Database Group, University of Leipzig, Leipzig, Germany.
Federated Information Systems, German Cancer Research Center, Heidelberg, Germany.
J Transl Med. 2021 Jan 15;19(1):33. doi: 10.1186/s12967-020-02678-1.
Data analysis for biomedical research often requires a record linkage step to identify records from multiple data sources referring to the same person. Due to the lack of unique personal identifiers across these sources, record linkage relies on the similarity of personal data such as first and last names or birth dates. However, the exchange of such identifying data with a third party, as is the case in record linkage, is generally subject to strict privacy requirements. This problem is addressed by privacy-preserving record linkage (PPRL) and pseudonymization services. Mainzelliste is an open-source record linkage and pseudonymization service used to carry out PPRL processes in real-world use cases.
We evaluate the linkage quality and performance of the linkage process using several real and near-real datasets with different properties w.r.t. size and error-rate of matching records. We conduct a comparison between (plaintext) record linkage and PPRL based on encoded records (Bloom filters). Furthermore, since the Mainzelliste software offers no blocking mechanism, we extend it by phonetic blocking as well as novel blocking schemes based on locality-sensitive hashing (LSH) to improve runtime for both standard and privacy-preserving record linkage.
The Mainzelliste achieves high linkage quality for PPRL using field-level Bloom filters due to the use of an error-tolerant matching algorithm that can handle variances in names, in particular missing or transposed name compounds. However, due to the absence of blocking, the runtimes are unacceptable for real use cases with larger datasets. The newly implemented blocking approaches improve runtimes by orders of magnitude while retaining high linkage quality.
We conduct the first comprehensive evaluation of the record linkage facilities of the Mainzelliste software and extend it with blocking methods to improve its runtime. We observed a very high linkage quality for both plaintext as well as encoded data even in the presence of errors. The provided blocking methods provide order of magnitude improvements regarding runtime performance thus facilitating the use in research projects with large datasets and many participants.

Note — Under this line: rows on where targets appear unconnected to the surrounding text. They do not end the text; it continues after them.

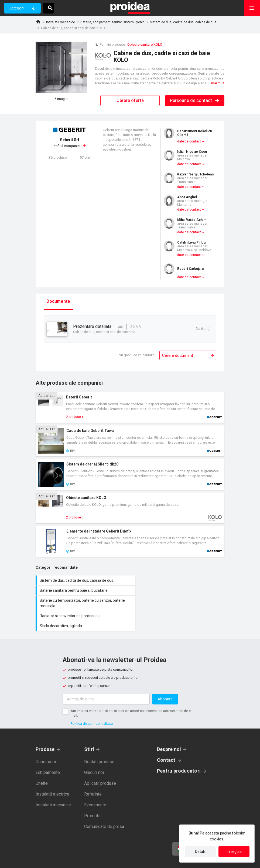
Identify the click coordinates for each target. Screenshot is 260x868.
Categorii (16, 8)
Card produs (130, 407)
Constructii (46, 742)
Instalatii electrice (52, 774)
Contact (166, 740)
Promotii (92, 796)
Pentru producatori (179, 751)
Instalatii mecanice (61, 22)
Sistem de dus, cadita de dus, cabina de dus (183, 22)
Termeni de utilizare (156, 860)
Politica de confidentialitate (91, 704)
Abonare (165, 679)
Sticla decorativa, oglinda (83, 606)
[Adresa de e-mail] (106, 679)
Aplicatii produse (100, 763)
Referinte (93, 774)
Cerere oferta (130, 100)
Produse (45, 729)
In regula (234, 851)
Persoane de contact (195, 100)
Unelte (42, 763)
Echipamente (48, 752)
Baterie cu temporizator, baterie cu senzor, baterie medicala (83, 593)
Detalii (200, 851)
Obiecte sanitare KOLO (145, 44)
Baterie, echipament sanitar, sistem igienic (112, 22)
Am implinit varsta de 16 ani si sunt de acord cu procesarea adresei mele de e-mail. (131, 693)
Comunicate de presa (104, 806)
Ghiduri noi (94, 752)
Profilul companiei (69, 143)
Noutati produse (99, 742)
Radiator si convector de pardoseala (179, 593)
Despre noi (169, 729)
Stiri (89, 729)
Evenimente (95, 785)
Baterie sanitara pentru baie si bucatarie (179, 580)
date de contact (189, 141)
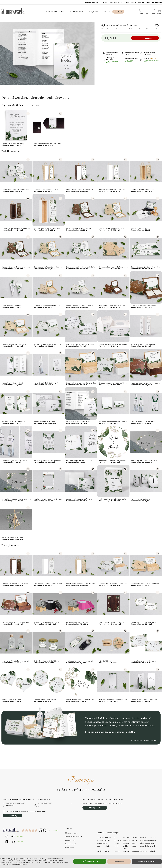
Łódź (116, 837)
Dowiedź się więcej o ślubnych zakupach (144, 740)
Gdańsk (143, 837)
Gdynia (134, 840)
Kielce (116, 843)
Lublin (107, 840)
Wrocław (126, 837)
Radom (153, 840)
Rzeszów (126, 843)
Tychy (152, 843)
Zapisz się (12, 815)
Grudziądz (135, 851)
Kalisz (107, 851)
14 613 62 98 (118, 2)
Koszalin (117, 851)
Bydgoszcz (101, 840)
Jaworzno (144, 851)
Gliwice (108, 846)
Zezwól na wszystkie (90, 861)
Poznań (134, 837)
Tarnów (99, 851)
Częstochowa (145, 840)
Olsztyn (134, 843)
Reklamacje (70, 847)
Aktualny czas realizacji (74, 836)
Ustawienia (119, 862)
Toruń (107, 843)
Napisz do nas (92, 722)
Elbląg (134, 846)
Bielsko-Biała (126, 847)
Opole (99, 846)
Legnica (126, 851)
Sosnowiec (101, 843)
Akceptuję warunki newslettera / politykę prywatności (24, 811)
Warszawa (100, 837)
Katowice (126, 840)
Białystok (117, 840)
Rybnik (153, 846)
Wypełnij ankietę (95, 808)
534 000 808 (109, 2)
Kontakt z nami (71, 840)
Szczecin (154, 837)
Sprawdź (55, 830)
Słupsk (153, 851)
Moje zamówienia (72, 833)
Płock (116, 846)
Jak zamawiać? (71, 844)
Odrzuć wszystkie (147, 862)
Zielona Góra (145, 843)
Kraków (108, 837)
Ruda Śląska (145, 846)
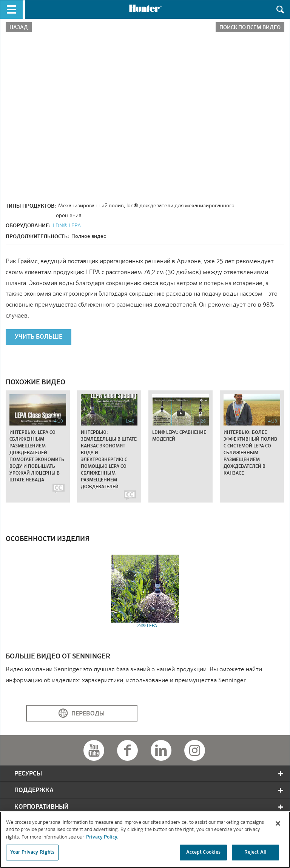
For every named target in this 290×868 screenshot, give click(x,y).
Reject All (255, 852)
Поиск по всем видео (250, 28)
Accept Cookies (204, 852)
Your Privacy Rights (32, 852)
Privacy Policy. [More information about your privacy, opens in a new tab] (102, 837)
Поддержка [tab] (149, 790)
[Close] (278, 823)
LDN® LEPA (67, 226)
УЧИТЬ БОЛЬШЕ (39, 337)
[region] (145, 840)
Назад (19, 28)
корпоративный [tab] (149, 807)
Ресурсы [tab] (149, 774)
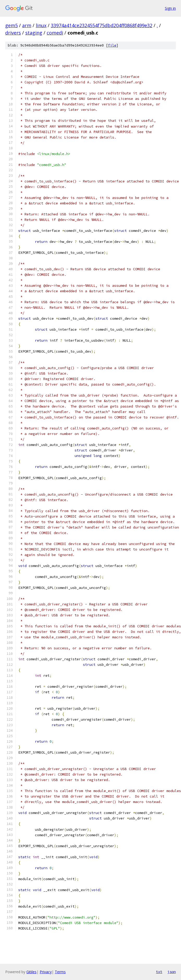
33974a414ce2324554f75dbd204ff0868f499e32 (101, 25)
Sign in (170, 8)
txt (159, 972)
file (112, 45)
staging (34, 33)
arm (27, 25)
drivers (13, 33)
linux (41, 25)
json (172, 972)
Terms (60, 972)
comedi (55, 33)
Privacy (46, 972)
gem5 (11, 25)
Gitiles (31, 972)
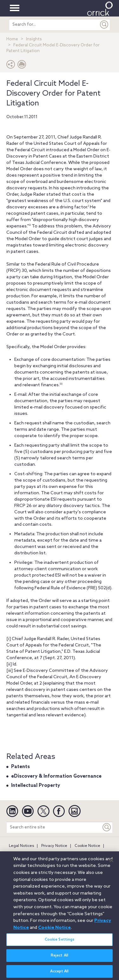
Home (12, 39)
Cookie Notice (87, 846)
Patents (20, 767)
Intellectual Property (35, 785)
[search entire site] (54, 24)
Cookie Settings (60, 942)
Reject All (59, 958)
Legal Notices (21, 846)
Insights (34, 39)
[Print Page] (22, 66)
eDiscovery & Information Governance (56, 776)
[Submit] (105, 24)
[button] (11, 66)
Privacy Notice (54, 846)
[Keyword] (107, 827)
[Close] (111, 862)
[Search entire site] (54, 827)
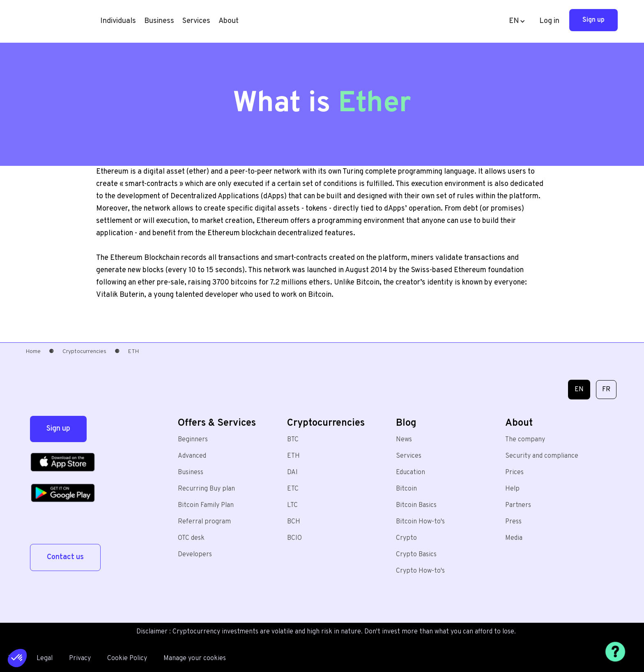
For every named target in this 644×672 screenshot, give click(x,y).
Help (512, 489)
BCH (294, 522)
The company (525, 440)
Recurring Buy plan (206, 489)
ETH (293, 456)
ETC (293, 489)
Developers (195, 555)
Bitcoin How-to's (420, 522)
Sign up (593, 20)
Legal (44, 658)
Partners (518, 505)
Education (410, 472)
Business (159, 21)
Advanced (192, 456)
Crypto (406, 538)
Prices (514, 472)
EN (579, 390)
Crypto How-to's (420, 571)
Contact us (65, 557)
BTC (293, 440)
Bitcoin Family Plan (206, 505)
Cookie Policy (127, 658)
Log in (549, 21)
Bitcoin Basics (416, 505)
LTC (292, 505)
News (404, 440)
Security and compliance (542, 456)
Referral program (204, 522)
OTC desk (191, 538)
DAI (292, 472)
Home (33, 351)
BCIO (294, 538)
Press (513, 522)
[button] (118, 21)
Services (409, 456)
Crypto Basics (416, 555)
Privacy (80, 658)
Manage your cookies (195, 658)
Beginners (193, 440)
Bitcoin (406, 489)
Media (514, 538)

生物医学研究的数据分析通常需要进行记录链接步骤,以识别来自多个数据源的记录,这些记录指的是同一个人。由于这些来源中缺乏唯一的个人标识符,记录链接依赖于个人数据(如名字或出生日期)的相似性。然而,与第三方交换此类识别数据(如记录链接的情况)通常受到严格的隐私要求的限制。隐私保护记录链接(PPRL)和假名化服务解决了这个问题。Mainzelliste 是一个开源的记录链接和假名化服务,用于在实际用例中执行 PPRL 过程。
我们使用具有不同属性的几个真实和近真实数据集来评估链接过程的链接质量和性能,这些数据集在记录匹配的大小和错误率方面有所不同。我们在基于编码记录(布隆过滤器)的记录链接和基于隐私保护的记录链接(Bloom 过滤器)之间进行了比较。此外,由于 Mainzelliste 软件没有提供阻止机制,我们通过语音阻止以及基于局部敏感哈希(LSH)的新阻止方案扩展了它,以提高标准和隐私保护记录链接的运行时。
Mainzelliste 使用字段级别的 Bloom 过滤器实现了高的 PPRL 链接质量,因为它使用了一种容错的匹配算法,可以处理名称中的差异,特别是缺少或错位的名字组合。然而,由于缺乏阻止机制,对于使用更大数据集的实际用例,运行时间是不可接受的。新实现的阻止方法将运行时间提高了几个数量级,同时保持了高的链接质量。
我们对 Mainzelliste 软件的记录链接功能进行了首次全面评估,并通过阻止方法对其进行了扩展,以提高其运行时性能。我们观察到,即使在存在错误的情况下,明文和编码数据的链接质量都非常高。提供的阻止方法在运行时性能方面提供了数量级的改进,从而促进了在具有大数据集和大量参与者的研究项目中的使用。